JAKARTA,FOKUSJabar.id: Strategi Nasional Pencegahan Korupsi (Stranas PK) mengatakan, maraknya aplikasi milik pemerintah berpotensi memunculkan celah korupsi.
Tak hanya itu, maraknya aplikasi milik pemerintah juga berpotensi menimbulkan pemborosan negara.
Koordinator Pelaksana Stranas PK Pahala Nainggolan pun menyebut, pihaknya mendorong transformasi digital yang lebih efisien, termasuk dalam pengelolaan keuangan negara melalui Sistem Informasi Pemerintahan Daerah (SIPD).
Hal ini didorong karena setiap daerah punya sistem perencanaan keuangan masing-masing yang tidak terintegrasi dengan pusat.
“Yang hendak dicapai dari SIPD adalah integrasi keuangan dari desa ke daerah dan daerah ke pusat. Karena itu dibutuhkan sebuah aplikasi umum yang dapat digunakan seluruh daerah agar terintegrasi pula ke pusat,” ujar Pahala, Jumat (15/7/2022).
Deputi Pencegahan dan Monitoring KPK itu mengatakan, Stranas PK juga melihat korupsi anggaran sering terjadi sejak tahap perencanaan.
BACA JUGA: Harga Minyak Naik 350%, Sri Mulyani: Situasi Ekstrem!
Dia menyebut, saat proses perencanaan tidak dilakukan dengan baik dan transparan, maka intervensi dari pihak-pihak luar pasti terjadi.
Oleh sebab itu, ia menilai jika adanya satu aplikasi umum seperti SIPD, diharapkan dapat menutup celah penyelewengan.

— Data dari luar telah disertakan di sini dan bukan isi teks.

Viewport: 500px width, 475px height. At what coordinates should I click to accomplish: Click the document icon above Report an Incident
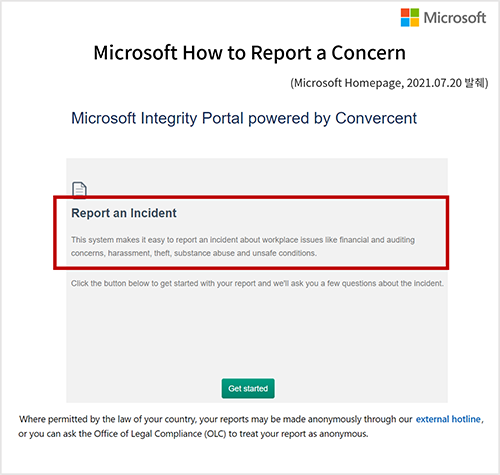point(79,190)
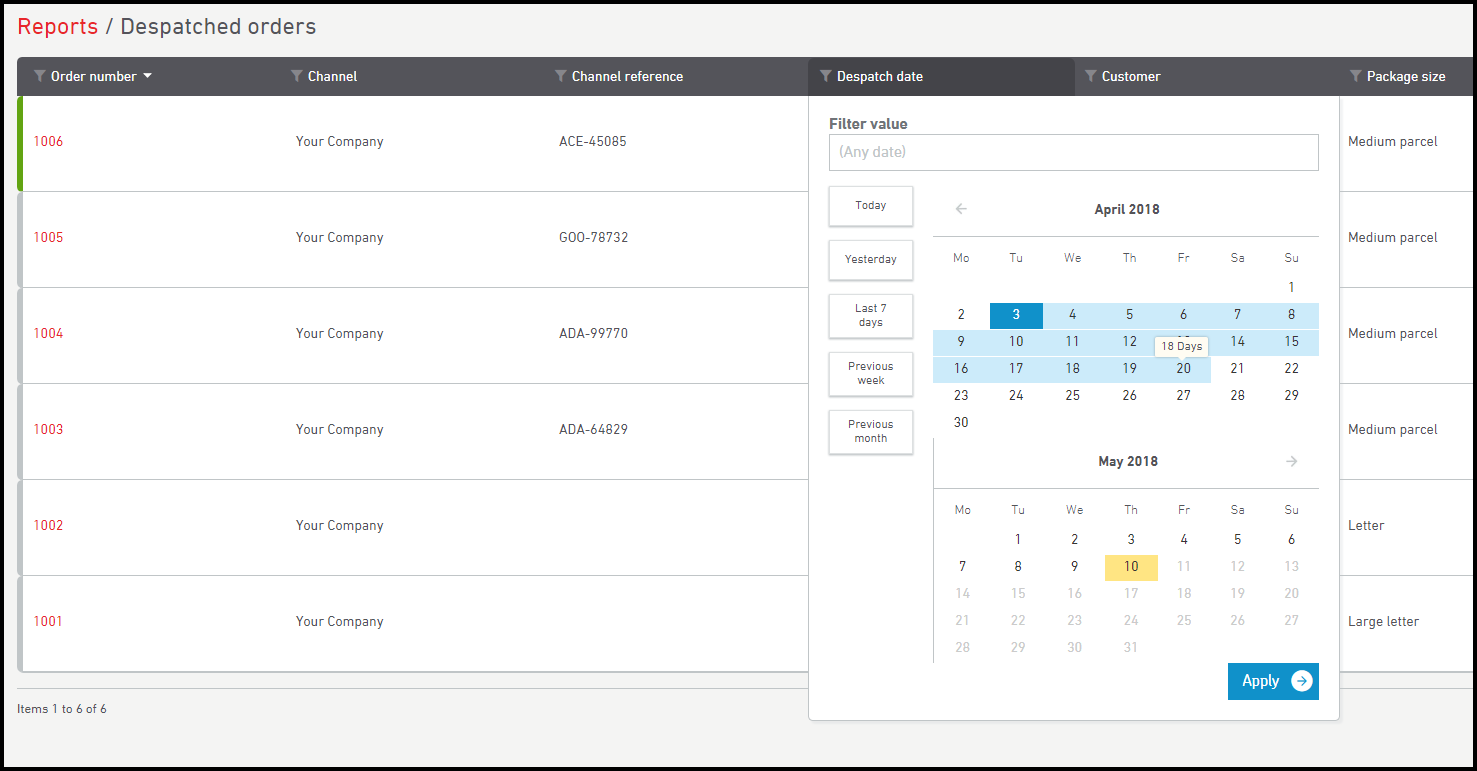The image size is (1477, 771).
Task: Select the Yesterday preset
Action: coord(870,259)
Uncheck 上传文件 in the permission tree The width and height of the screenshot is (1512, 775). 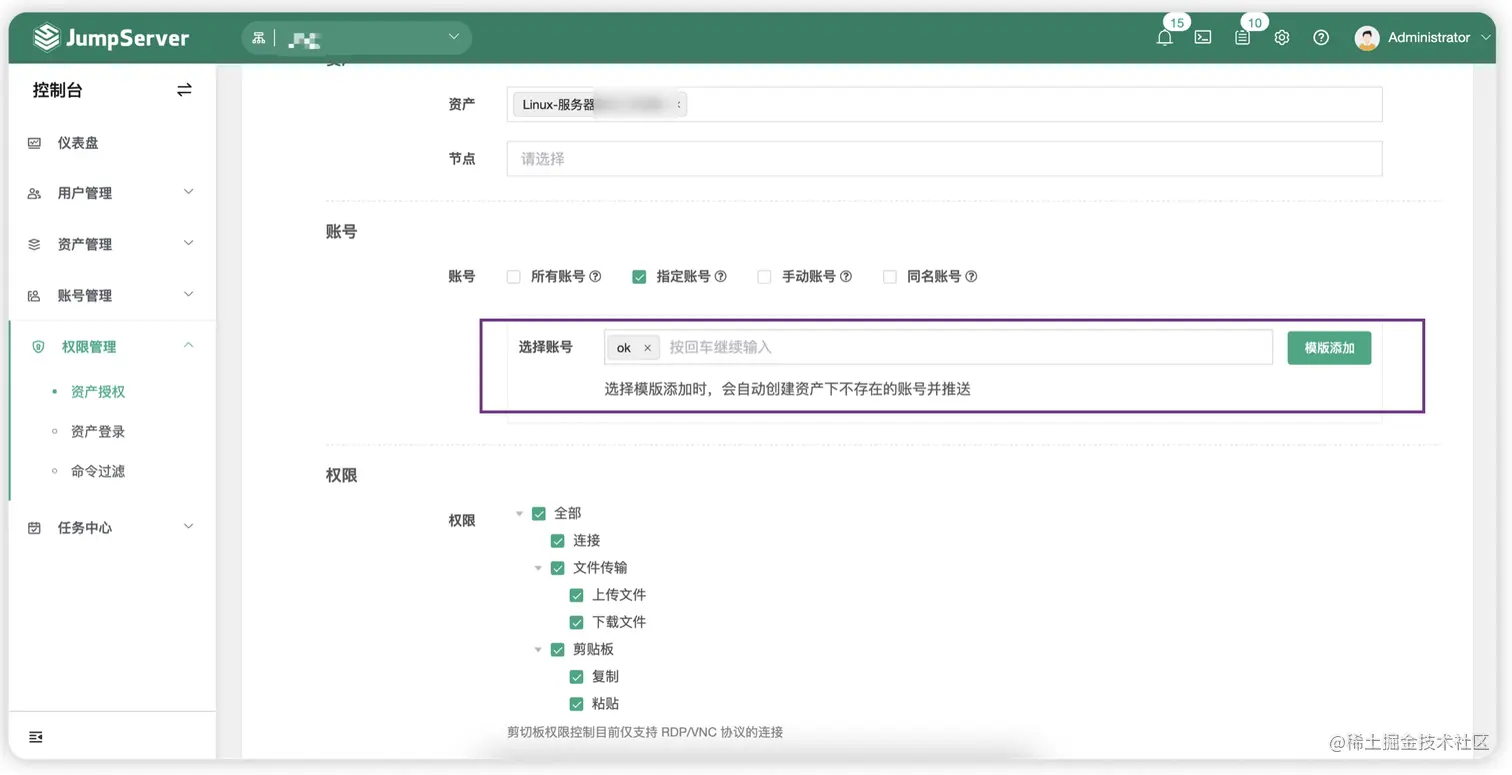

“Melalui SIPD, akan ada satu dasbor nasional untuk melihat dan mengawasi proses perencanaan dan penganggaran. Sistem ini akan menyediakan data dan informasi tentang proses perencanaan-penganggaran, pengelolaan keuangan maupun informasi tentang hasil pembangunan sehingga kita bisa mengetahui misalnya berapa ribu km jalan atau berapa banyak sekolah yang sudah dibangun,” kata dia, seperti dilansir IDN.
Pahala menegaskan jika optimalisasi aplikasi SIPD menjadi penting, karena memuat informasi keuangan dan pembangunan daerah yang disajikan dalam suatu sistem Informasi pemerintahan daerah.
Selain itu, SIPD juga berperan sebagai perekam transaksi aktivitas belanja dalam Anggaran Pendapatan dan Belanja Daerah (APBD).
“Penerapan SIPD bisa berjalan optimal jika didukung informasi dan data yang terus diperbarui daerah, utamanya yang menyangkut realisasi belanja serta output dan outcomes dari belanja tersebut,” ujarnya.
Sebelumnya, Menteri Keuangan Sri Mulyani sempat mengungkapkan, pemerintah Indonesia saat ini setidaknya memiliki 400 ribu aplikasi berbeda.
Adapun per kementerian/lembaga bahkan disebutnya bisa memiliki 24 ribu aplikasi yang tidak semuanya bisa dioperasikan.
“Bayangkan, kita punya lebih dari 400 ribu aplikasi dan juga 24 ribu (aplikasi di kementerian/lembaga). Kemudian setiap lembaga itu punya 2.700 database sendiri-sendiri,” ujar Sri Mulyani dalam Festival Ekonomi Keuangan Digital Indonesia (FEKDI) 2022 di Nusa Dua, Bali, Senin (11/7/2022).